▸ **WORK INSTRUCTION**:
In the "711 steps" text, how many meters from the front door did the walk turn out to be?

▸ **EXCERPTED TEXT**:

30.11.14

711 steps

“I closed the front door of my house in Amsterdam behind me and walked 711 steps. As a child I used to count them. My steps, I mean. I took a certain amount and tried to reach the given goal within that number. Usually the goal was my house or a shop my mother send me to in order to get some things she forgot during her usual morning shopping. If I succeeded, the day would be mine.

I don't remember any specific day I failed my mission. I don't remember any day I succeeded either. I just remember the ritual.

This morning I had a goal, as in the old days. This was to be found at step 711. I crossed a couple of roads on my way, bumped into a woman walking her twin dogs, avoided some kids playing football, noticed a giant pigeon looking at me taking my 699th step and reached my goal. There it was. A grey tile on the sidewalk. Next to it another similar tile. Next to it a bike leaning against a streetlight.
I looked around me. I knew this place. But I never knew it was a 496 meter walk from my front door. I took a picture and retraced my steps. The door was where I left it. I hadn't expected anything else.”

[Dataset entries]
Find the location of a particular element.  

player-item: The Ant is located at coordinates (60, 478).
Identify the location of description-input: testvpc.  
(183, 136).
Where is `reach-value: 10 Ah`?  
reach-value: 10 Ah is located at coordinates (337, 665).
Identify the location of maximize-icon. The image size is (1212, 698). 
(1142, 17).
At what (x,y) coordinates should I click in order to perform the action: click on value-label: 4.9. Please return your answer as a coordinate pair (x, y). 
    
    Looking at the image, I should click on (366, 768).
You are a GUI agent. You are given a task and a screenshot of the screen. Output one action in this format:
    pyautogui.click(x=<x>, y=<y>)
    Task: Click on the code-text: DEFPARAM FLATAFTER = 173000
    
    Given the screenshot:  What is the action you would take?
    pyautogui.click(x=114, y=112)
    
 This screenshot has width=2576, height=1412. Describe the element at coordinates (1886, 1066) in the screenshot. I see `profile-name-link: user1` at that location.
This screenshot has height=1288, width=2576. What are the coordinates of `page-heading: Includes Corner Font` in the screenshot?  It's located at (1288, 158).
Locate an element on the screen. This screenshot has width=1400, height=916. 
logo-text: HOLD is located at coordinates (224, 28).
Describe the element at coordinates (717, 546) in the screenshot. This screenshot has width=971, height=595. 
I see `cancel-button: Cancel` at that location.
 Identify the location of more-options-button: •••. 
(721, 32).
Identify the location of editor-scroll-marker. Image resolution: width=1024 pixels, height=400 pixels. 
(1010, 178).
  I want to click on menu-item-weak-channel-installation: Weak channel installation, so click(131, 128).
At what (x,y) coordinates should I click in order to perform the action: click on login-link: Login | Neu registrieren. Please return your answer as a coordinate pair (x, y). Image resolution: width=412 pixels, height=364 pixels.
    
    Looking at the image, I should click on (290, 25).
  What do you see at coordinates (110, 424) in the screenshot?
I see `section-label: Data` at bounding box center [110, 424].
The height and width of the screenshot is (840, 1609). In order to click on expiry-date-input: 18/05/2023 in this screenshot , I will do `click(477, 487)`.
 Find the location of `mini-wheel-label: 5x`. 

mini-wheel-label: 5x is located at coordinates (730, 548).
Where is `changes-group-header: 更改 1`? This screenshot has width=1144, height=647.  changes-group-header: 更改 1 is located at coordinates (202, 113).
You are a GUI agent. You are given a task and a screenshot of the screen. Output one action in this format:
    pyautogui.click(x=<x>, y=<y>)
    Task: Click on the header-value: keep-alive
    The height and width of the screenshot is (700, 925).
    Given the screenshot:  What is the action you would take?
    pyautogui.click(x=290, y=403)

▸ **PROBLEM SOLUTION**:
496 meters.